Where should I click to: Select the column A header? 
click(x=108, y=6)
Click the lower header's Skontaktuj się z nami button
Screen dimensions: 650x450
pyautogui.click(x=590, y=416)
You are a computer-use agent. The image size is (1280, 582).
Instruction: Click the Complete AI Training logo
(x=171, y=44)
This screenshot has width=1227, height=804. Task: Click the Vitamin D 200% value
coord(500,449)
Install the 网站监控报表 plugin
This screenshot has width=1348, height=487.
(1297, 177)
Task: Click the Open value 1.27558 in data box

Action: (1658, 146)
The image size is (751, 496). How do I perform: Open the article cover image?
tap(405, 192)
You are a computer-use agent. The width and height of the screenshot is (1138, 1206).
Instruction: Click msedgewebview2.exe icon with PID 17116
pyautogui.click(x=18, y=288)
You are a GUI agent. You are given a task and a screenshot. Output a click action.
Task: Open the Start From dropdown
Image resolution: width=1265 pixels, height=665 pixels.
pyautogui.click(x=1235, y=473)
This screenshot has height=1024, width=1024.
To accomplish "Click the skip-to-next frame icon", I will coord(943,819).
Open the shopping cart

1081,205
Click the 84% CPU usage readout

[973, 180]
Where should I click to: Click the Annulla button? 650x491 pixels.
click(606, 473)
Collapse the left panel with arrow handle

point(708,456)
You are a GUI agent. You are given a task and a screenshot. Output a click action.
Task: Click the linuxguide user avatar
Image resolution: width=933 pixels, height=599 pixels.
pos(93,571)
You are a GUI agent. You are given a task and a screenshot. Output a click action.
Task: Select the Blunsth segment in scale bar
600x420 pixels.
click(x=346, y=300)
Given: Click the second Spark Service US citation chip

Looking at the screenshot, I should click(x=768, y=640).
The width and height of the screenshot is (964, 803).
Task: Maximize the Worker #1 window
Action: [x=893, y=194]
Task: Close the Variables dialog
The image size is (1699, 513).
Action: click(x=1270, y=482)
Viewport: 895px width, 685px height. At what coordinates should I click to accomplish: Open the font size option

Goal:
Find every line in the entries above that contains the word "should" and copy each of those lines. Case counts.

Task answer:
Where should I click to: Select the column A header? 
Where should I click to: Click the Annulla button? 650x491 pixels.
Looking at the screenshot, I should click(x=768, y=640).
Viewport: 895px width, 685px height. At what coordinates should I click to accomplish: Open the font size option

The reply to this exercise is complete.